Stated goal =>
Quote the items word for word, beginning at the very first line and stopping after the line that contains "1270x952 pixels. [x=1187, y=86]".

Extracted records
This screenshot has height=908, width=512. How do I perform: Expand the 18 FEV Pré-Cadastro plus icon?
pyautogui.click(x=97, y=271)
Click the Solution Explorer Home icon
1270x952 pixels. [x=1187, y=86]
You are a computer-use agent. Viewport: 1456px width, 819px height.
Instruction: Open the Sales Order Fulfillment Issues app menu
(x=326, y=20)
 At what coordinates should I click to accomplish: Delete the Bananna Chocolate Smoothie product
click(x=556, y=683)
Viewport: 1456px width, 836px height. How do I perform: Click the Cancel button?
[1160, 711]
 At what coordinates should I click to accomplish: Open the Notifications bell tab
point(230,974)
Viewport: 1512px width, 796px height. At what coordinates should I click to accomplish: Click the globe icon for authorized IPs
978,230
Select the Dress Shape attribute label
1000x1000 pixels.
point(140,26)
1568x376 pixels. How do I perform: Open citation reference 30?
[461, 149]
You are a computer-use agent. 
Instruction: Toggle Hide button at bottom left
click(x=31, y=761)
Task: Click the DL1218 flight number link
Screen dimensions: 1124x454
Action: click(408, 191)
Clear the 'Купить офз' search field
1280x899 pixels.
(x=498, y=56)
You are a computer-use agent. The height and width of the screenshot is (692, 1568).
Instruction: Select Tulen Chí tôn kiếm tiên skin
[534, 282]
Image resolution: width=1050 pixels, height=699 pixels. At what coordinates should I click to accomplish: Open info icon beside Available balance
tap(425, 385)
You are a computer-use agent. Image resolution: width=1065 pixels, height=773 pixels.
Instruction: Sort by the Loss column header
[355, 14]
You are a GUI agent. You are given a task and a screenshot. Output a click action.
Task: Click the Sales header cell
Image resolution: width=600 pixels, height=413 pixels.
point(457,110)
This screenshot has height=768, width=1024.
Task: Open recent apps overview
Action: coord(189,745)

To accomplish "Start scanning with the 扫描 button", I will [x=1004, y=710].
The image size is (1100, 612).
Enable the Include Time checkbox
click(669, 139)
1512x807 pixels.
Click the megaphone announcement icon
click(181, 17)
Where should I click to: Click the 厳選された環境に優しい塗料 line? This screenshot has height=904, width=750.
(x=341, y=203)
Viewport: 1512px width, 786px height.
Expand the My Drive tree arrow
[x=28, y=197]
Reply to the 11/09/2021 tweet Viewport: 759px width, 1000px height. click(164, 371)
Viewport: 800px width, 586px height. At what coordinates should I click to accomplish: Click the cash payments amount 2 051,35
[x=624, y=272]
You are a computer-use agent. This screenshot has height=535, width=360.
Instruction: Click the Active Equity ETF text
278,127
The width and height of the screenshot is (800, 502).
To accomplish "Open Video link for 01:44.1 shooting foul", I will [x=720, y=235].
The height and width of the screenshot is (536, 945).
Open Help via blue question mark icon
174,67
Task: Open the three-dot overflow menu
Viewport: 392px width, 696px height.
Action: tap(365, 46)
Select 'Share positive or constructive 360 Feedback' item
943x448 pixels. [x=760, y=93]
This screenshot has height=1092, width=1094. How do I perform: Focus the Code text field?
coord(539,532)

Answer to the task =>
This screenshot has height=908, width=512. How do I perform: Expand the 18 FEV Pré-Cadastro plus icon?
pyautogui.click(x=97, y=271)
Click the Solution Explorer Home icon
1270x952 pixels. [x=1187, y=86]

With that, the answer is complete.